Bei beiden Fällen ist die sicherste und sauberste Lösung, Windows neu zu installieren.
Zuerst Daten irgendwo außerhalb vom Computer unterbingen, neuinstallieren,
vom frischen Computer die gesicherten Dateien noch einmal auf VIren überprüfen, und
möglichst nur die Dateien, die man wirklich braucht, überhaupt noch verwenden (Rest weg)

@Alice: Der Festplattenmodus sollte sich nicht dermaßen auf die Prozessorbelastung auswirken.


----------



## Alice (9. November 2014)

Könnte ja ein "Nebeneffekt" (Folgefehler) sein.

Ich habe schon neuere Hardware + Windows 7 Ultimate 64 Bit im "IDE Modus" erleben dürfen. Es lief, aber schon das öffnen eines Laufwerks dauerte mehrere Minuten... Manchmal verschwand das Laufwerk auch vom Arbeitsplatz. Die Installation lief wohl Einwandfrei laut Kollegen. Manchmal ließ sich das Laufwerk auch normal schnell öffnen.

Ende vom Lied: AHCI aktiviert und Windows neu installiert. Perfekt.


----------



## achterbahnfreak (9. November 2014)

Alice hat gesagt.:


> Schau mal im Bios ob "IDE" oder "AHCI" ausgewählt ist.



IDE



sheel hat gesagt.:


> Hi
> 
> Mit defremantiert meinst du defragmentiert (?), kommt vom Wort Fragment. Und das hat sehr sicher
> nichts mit den beschriebenen Problemen zu tun. Und CCleaner gießt nur Öl ins Feuer.
> ...

» Bereitgestellte Einträge
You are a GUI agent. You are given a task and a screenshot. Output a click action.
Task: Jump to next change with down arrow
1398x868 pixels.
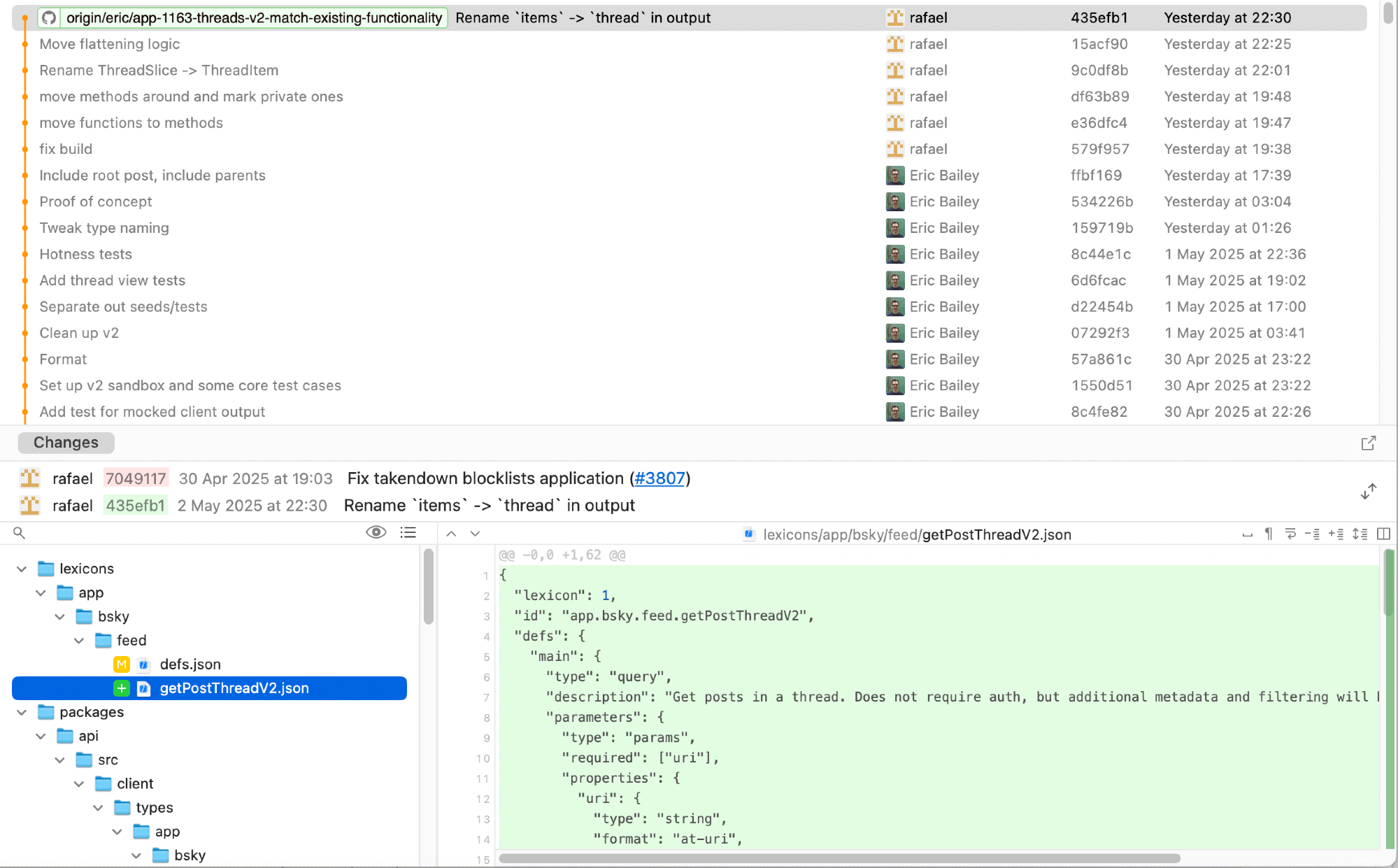tap(475, 534)
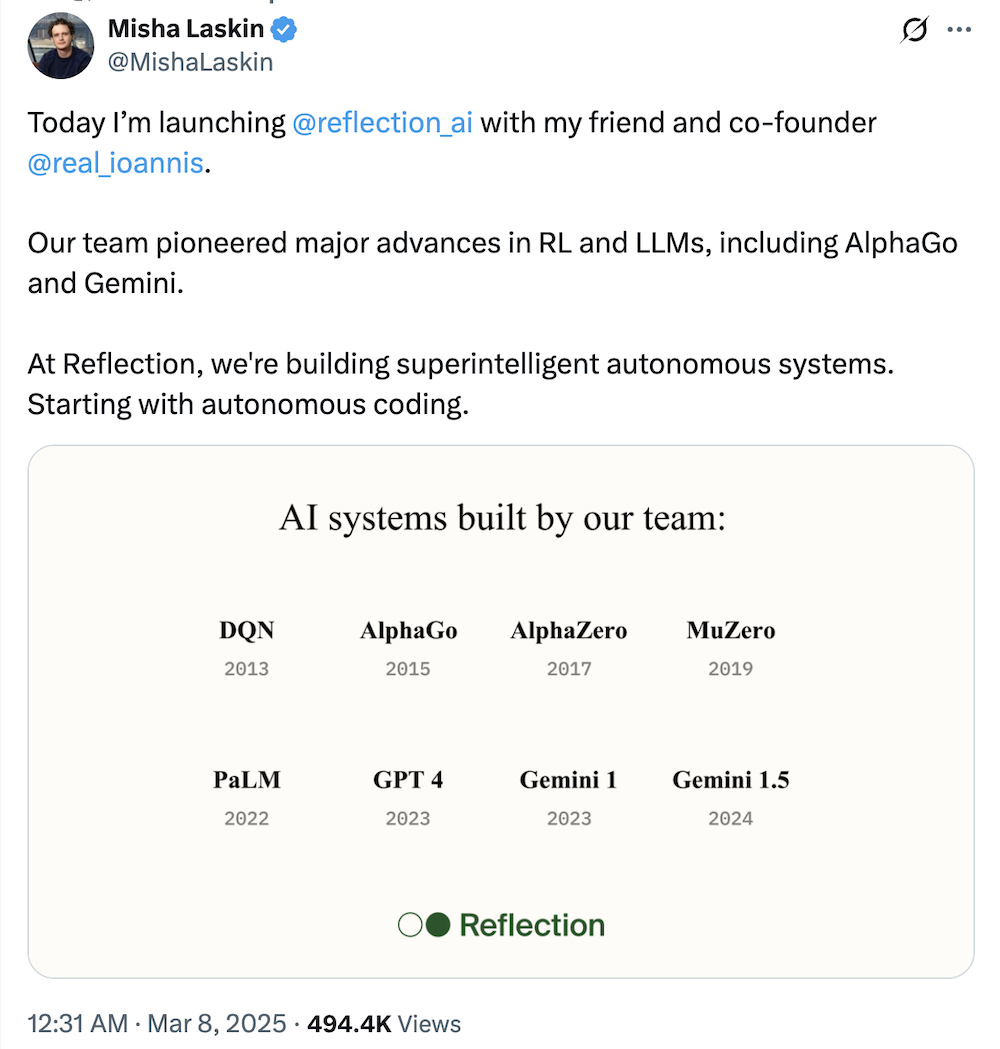1000x1049 pixels.
Task: Click the AlphaZero 2017 entry in image
Action: [x=569, y=648]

» Aufgaben
#1 Benenne im Forumsthread zum Festplattenmodus "Kollegen" in "Bekannten" um, und zwar im Abschnitt, der mit "Könnte ja ein" beginnt und bis "achterbahnfreak (9. November 2014)" reicht. Gib diesen Abschnitt dann vollständig wieder.
#2 Welcher Festplattenmodus ist laut achterbahnfreak im Forumsthread im BIOS ausgewählt?
#3 Führe den Forumsthread über Festplattenmodus und Windows-Neuinstallation im Anschluss an seinen letzten Satz fort.
Die Einträge haben mit dem Forumsthread nichts zu tun.

» Ergebnisse
#1
Könnte ja ein "Nebeneffekt" (Folgefehler) sein.

Ich habe schon neuere Hardware + Windows 7 Ultimate 64 Bit im "IDE Modus" erleben dürfen. Es lief, aber schon das öffnen eines Laufwerks dauerte mehrere Minuten... Manchmal verschwand das Laufwerk auch vom Arbeitsplatz. Die Installation lief wohl Einwandfrei laut Bekannten. Manchmal ließ sich das Laufwerk auch normal schnell öffnen.

Ende vom Lied: AHCI aktiviert und Windows neu installiert. Perfekt.


----------



## achterbahnfreak (9. November 2014)

#2 IDE

#3
Defragmentieren meinte ich schon. CCleaner also wieder runterhauen?

Also am bestenDaten sichern und Windows neu installieren?


----------



## Alice (9. November 2014)

achterbahnfreak hat gesagt.:


> IDE



Dann hast Du mindestens einen Fehler gefunden. Vielleicht ist es sogar "das" Problem, wovon ich gerade ausgehe. Stell das Teil auf AHCI. Google mal nach "AHAC nachträglich ändern". Wenn der Verlust (Daten) nicht groß ist, würde ich Windows neu aufsetzen.


----------



## achterbahnfreak (9. November 2014)

Ah mir ist noch etwas aufgefallen. Ich habe mich verguckt. Der SATA-Modus war AHCI. Allerdings steht vor meinen Festplatten Namen IDE. Kann es sein, dass sich das nicht verträgt?


----------



## Alice (9. November 2014)

Nein das ist was anderes. Musste weiter suchen.


----------



## achterbahnfreak (9. November 2014)

Dann werde ich wsl einfach mal auf Werkeinstellungen zurücksetzen...

Trotzdem danke für eure Antworten und Hilfe.


----------



## Alice (9. November 2014)

WSL?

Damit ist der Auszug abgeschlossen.